Pension Reform? Don’t Count It Out . . . Yet
An interesting article in the San Jose Mercury News on Governor Schwarzenegger’s determination to pull off public pension reform in this, his last year in office.
Arnold’s opening salvo to legislative Democrats: work with me to cut back on state workers’ pension and trim current employees’ salaries, or brace yourselves for the unavoidable snip-snip-snip of the public safety net.
The temptation is to dismiss this kind of tough talk (Arnold calls it a “Sophie’s Choice” between reform or cuts) as just so much bluff and bravado — the opening round of a budget dance that’s all but certain to go beyond the July 1 deadline, through the rest of the summer, and perhaps well into the fall.
But if you consider the larger dynamics at play in Sacramento, it’s a smart ploy by the Governor.
First, it’s his last budget.

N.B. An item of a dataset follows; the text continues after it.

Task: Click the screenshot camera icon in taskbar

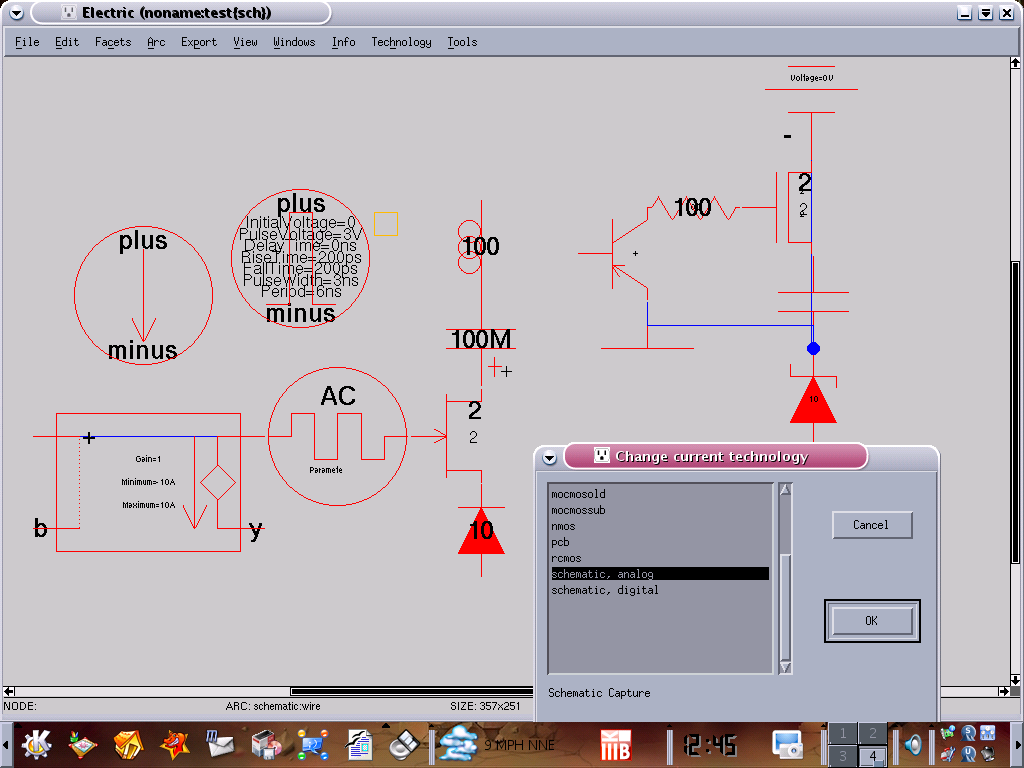Action: 787,744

Better to take his time and get it right, and not bull-rush a lousy product sometime in late July or early August. The longer the Governor takes, the more pressure he puts on the Legislature — the guys and gals with the far worse approval rating, and the ones whose names are on the ballot (unlike the Governator).
Second, Arnold has leverage in any deal regarding pension reform — leverage that didn’t exist that in the 2005 special election and last time he got into a slugfest with public employees.
That difference: it’s called the public’s growing exasperation with story after story of generous retirement benefits and pension obligations devouring city (and, soon, the state’s) budgets – not to mention the Legislature’s inability to deal with the growing crisis.
Ironically, it’s a reversal of how Schwarzenegger entered office. Back in the post-recall heyday, with a big man flexing not only big muscles but soaring approval ratings, the Legislature feared initiative showdowns with the new governor.
Schwarzenegger knew this, and he used it to his political advantage. Take the case of one of the big tickets in his recall campaign: workers’ compensation reform. Given the choice of working with Schwarzenegger on workers’ comp, or settling their differences via the ballot box, lawmakers caved (for the record, Arnold got the support of 110 of the 116 lawmakers who cast a vote on SB 899, his workers’ comp package).
Schwarzenegger could attempt the same ploy this fall, assuming the budget goes deep into extra innings: pitch lawmakers on working with him to pass pension reform, or convince them he’s serious about taking matters straight to voters in the form of a ballot proposition.
Why would Democrats do this, given the Arnold’s approval rating hovers somewhere in Gray Davis Country? They just might — if the choice is (a) working with Arnold and getting a compromise deal (btw, probably a better deal than they’d get with Meg Whitman or Steve Poizner), or (b) being forced to spend millions in an initiative battle, and having to defend a pension system that’s becoming ever more indefensible.
Leverage, it’s a funny thing. And in politics, it comes in all kinds of shapes and sizes — even Arnold Schwarzenegger’s.